Dataset entries
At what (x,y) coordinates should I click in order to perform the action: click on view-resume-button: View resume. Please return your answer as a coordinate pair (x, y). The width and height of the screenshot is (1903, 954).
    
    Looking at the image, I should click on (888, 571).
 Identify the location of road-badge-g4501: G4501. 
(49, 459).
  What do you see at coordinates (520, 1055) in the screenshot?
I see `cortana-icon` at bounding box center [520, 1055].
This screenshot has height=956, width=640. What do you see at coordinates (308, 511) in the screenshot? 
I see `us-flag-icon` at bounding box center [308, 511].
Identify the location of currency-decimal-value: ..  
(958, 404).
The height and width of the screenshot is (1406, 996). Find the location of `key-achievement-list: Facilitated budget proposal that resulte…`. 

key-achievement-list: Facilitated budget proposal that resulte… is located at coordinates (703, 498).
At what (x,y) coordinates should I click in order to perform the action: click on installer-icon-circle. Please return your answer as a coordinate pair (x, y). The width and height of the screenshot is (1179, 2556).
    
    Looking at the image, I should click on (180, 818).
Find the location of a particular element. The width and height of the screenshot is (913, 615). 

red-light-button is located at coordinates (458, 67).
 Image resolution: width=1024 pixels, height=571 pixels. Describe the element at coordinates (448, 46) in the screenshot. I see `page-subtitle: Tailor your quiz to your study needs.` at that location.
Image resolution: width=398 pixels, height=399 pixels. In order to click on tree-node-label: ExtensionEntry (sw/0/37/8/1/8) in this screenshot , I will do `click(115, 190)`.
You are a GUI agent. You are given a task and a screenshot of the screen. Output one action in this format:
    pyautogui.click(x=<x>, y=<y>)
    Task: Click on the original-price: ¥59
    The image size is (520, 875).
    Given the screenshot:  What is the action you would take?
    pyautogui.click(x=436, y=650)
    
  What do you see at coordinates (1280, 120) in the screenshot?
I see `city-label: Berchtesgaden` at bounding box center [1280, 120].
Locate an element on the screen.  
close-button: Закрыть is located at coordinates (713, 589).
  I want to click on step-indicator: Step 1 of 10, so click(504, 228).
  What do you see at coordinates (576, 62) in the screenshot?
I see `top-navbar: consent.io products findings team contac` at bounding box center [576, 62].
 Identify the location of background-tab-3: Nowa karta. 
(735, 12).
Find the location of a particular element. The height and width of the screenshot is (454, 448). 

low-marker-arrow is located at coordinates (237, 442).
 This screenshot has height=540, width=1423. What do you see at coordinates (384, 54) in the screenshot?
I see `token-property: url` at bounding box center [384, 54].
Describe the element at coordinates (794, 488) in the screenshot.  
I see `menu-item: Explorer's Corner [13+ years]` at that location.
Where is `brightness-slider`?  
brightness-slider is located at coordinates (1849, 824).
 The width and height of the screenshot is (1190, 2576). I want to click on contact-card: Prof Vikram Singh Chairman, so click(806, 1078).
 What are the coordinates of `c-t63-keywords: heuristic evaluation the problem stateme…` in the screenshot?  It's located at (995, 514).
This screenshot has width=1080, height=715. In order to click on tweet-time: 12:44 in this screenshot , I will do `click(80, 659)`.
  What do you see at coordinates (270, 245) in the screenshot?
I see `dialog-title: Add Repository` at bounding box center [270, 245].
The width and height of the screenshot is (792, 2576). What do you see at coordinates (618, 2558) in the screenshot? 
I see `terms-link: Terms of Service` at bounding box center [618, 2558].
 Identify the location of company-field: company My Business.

=== Aim of the task ===
Reproduce the listing above in full, keeping every line unchanged.

=== Completed task ===
At what (x,y) coordinates should I click in order to perform the action: click on view-resume-button: View resume. Please return your answer as a coordinate pair (x, y). The width and height of the screenshot is (1903, 954).
    
    Looking at the image, I should click on (888, 571).
 Identify the location of road-badge-g4501: G4501. 
(49, 459).
  What do you see at coordinates (520, 1055) in the screenshot?
I see `cortana-icon` at bounding box center [520, 1055].
This screenshot has height=956, width=640. What do you see at coordinates (308, 511) in the screenshot? 
I see `us-flag-icon` at bounding box center [308, 511].
Identify the location of currency-decimal-value: ..  
(958, 404).
The height and width of the screenshot is (1406, 996). Find the location of `key-achievement-list: Facilitated budget proposal that resulte…`. 

key-achievement-list: Facilitated budget proposal that resulte… is located at coordinates (703, 498).
At what (x,y) coordinates should I click in order to perform the action: click on installer-icon-circle. Please return your answer as a coordinate pair (x, y). The width and height of the screenshot is (1179, 2556).
    
    Looking at the image, I should click on (180, 818).
Find the location of a particular element. The width and height of the screenshot is (913, 615). 

red-light-button is located at coordinates (458, 67).
 Image resolution: width=1024 pixels, height=571 pixels. Describe the element at coordinates (448, 46) in the screenshot. I see `page-subtitle: Tailor your quiz to your study needs.` at that location.
Image resolution: width=398 pixels, height=399 pixels. In order to click on tree-node-label: ExtensionEntry (sw/0/37/8/1/8) in this screenshot , I will do `click(115, 190)`.
You are a GUI agent. You are given a task and a screenshot of the screen. Output one action in this format:
    pyautogui.click(x=<x>, y=<y>)
    Task: Click on the original-price: ¥59
    The image size is (520, 875).
    Given the screenshot:  What is the action you would take?
    pyautogui.click(x=436, y=650)
    
  What do you see at coordinates (1280, 120) in the screenshot?
I see `city-label: Berchtesgaden` at bounding box center [1280, 120].
Locate an element on the screen.  
close-button: Закрыть is located at coordinates (713, 589).
  I want to click on step-indicator: Step 1 of 10, so click(504, 228).
  What do you see at coordinates (576, 62) in the screenshot?
I see `top-navbar: consent.io products findings team contac` at bounding box center [576, 62].
 Identify the location of background-tab-3: Nowa karta. 
(735, 12).
Find the location of a particular element. The height and width of the screenshot is (454, 448). 

low-marker-arrow is located at coordinates (237, 442).
 This screenshot has height=540, width=1423. What do you see at coordinates (384, 54) in the screenshot?
I see `token-property: url` at bounding box center [384, 54].
Describe the element at coordinates (794, 488) in the screenshot.  
I see `menu-item: Explorer's Corner [13+ years]` at that location.
Where is `brightness-slider`?  
brightness-slider is located at coordinates (1849, 824).
 The width and height of the screenshot is (1190, 2576). I want to click on contact-card: Prof Vikram Singh Chairman, so click(806, 1078).
 What are the coordinates of `c-t63-keywords: heuristic evaluation the problem stateme…` in the screenshot?  It's located at (995, 514).
This screenshot has width=1080, height=715. In order to click on tweet-time: 12:44 in this screenshot , I will do `click(80, 659)`.
  What do you see at coordinates (270, 245) in the screenshot?
I see `dialog-title: Add Repository` at bounding box center [270, 245].
The width and height of the screenshot is (792, 2576). What do you see at coordinates (618, 2558) in the screenshot? 
I see `terms-link: Terms of Service` at bounding box center [618, 2558].
 Identify the location of company-field: company My Business.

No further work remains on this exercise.